When this bird is cooked its crop, redolent of the woodland Juniper, is left untouched; whilst to each plump breast an apron of sliced fat bacon is fitted, the bird being then threaded with others on a thin spit, and set twirling to roast before a brisk fire of vine trimmings. Juniper berries, besides being fragrant of smell, have a warm sweet, pungent flavour, which becomes bitter on further mastication. Sprays of the Juniper shrub are sometimes strewn over floors of apartments so as to give out when trodden-upon their agreeable odour, which is thought to promote sleep. The Prophet Elijah was sheltered from the persecutions of King Ahab by a Juniper tree; since which time the shrub has been always regarded as a place of refuge, and as a symbol of succour.
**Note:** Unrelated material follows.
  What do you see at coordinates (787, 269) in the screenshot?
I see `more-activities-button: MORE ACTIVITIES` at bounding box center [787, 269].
The berries are said to have performed wonders in curing the stone. Evelyn has named them the Foresters' Panacea, "one of the most universal remedies in the world to our crazy Forester." In a case of any painful local swelling, rheumatic, or neuralgic, some of the bruised berries, if applied topically, will afford prompt, and lasting relief. Formerly by the use of Juniper berries one Sir Theodore Mayerne (1645) cured patients deplorably afflicted with epilepsy, when every other tried remedy had failed.
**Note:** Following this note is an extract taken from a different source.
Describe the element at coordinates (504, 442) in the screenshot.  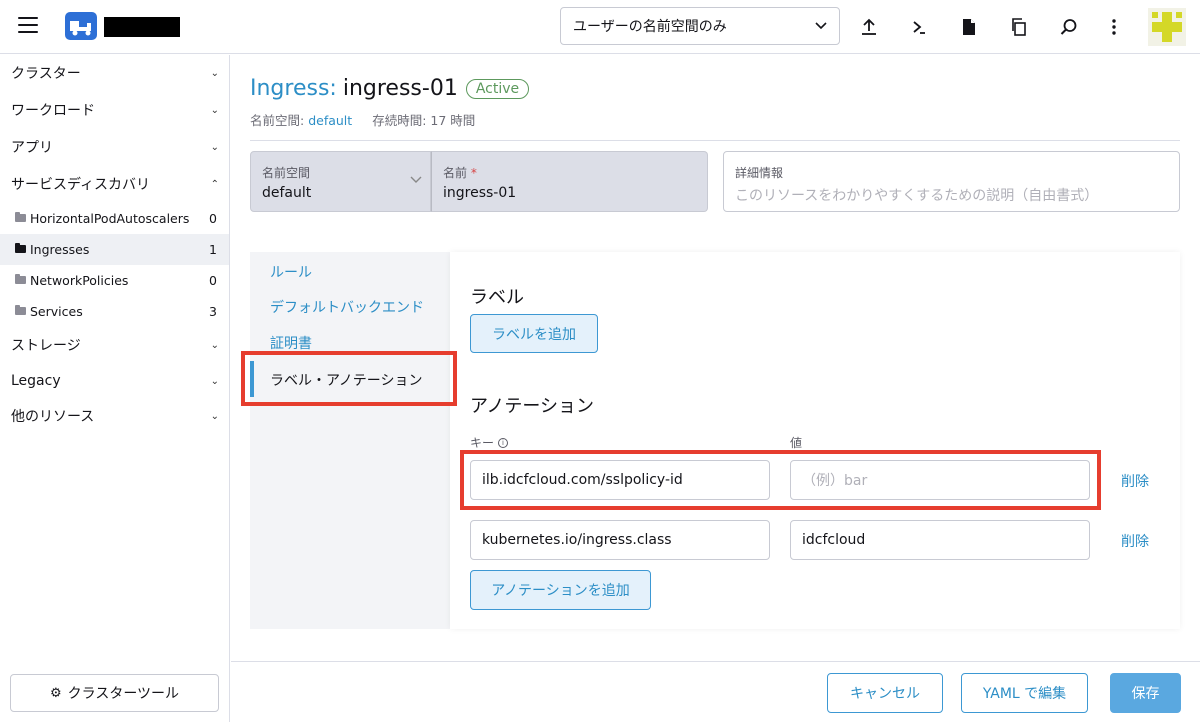
I see `info-icon: i` at that location.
His dictum was "let the patient carry a bag of these berries about with him, and eat from ten to twenty of them every morning for a month, or more, before breakfast. The berries should be well masticated, and the husks either rejected, or swallowed. In France the Genievre (Anglice "Geneva"), from which we derive our word "Gin," is made from these berries. But at present English Gin is more cheaply manufactured by leaving them out altogether, and giving the spirit their flavour by distilling it with a portion of oil of turpentine, which somewhat resembles the Juniper berries in taste. Again, much so-called Gin is fabricated out of silent spirit tinctured with Jumper, salt and turpentine. The "Gin fizz" of Philadelphia is a drink composed of Gin, lemon-juice, and effervescing water, with, or without sugar. Gin applied externally is destructive to parasites. Carlyle was cruelly severe on Charles Lamb, against whom he attributed "an insuperable proclivity to Gin." "Poor old Lamb's talk is contemptibly small, and usually ill-mannered to a degree, a ghastly make-believe of wit! A Cockney to the marrow'.

'The famous Dr. Samuel Johnson, though often rough, and surly as a bear, had in reality a tender heart, and his charity was unbounded, though he was never rich. He would fill his pockets with small cash, which he distributed to beggars, in defiance of political economy. When told that the recipients of his money only laid it out upon Gin and tobacco, he replied that it was savage to deny them the few coarse pleasures which the richer folk disdained. Because of its diuretic action in promoting a free flow of urine, whether by reason of its admixture with Juniper, or through its containing turpentine, Gin is of signal use for helping to relieve some forms of dropsy; which affection is not of itself a disease, but symptomatic of obstructed circulation in the liver, the heart, or the kidneys. This being the case, any remedial treatment must of course be directed to the particular organ at fault in every case, whether one of those already named, or the brain, the pleura, or the abdominal peritoneum. Certain signs serve in a measure to indicate the kind of dropsy which is present; that of the kidneys declares itself by swelling at first in the face, and the upper extremities, with puffiness of the loose tissues about the eyelids; that of the heart begins with swelling of the feet, and ankles, which gradually moves upwards; that of the liver is chiefly denoted by abdominal enlargement.

In dropsy from congested kidneys it is always questionable whether diuretics are not likely to do harm by mischievously stimulating these organs already overfull of blood.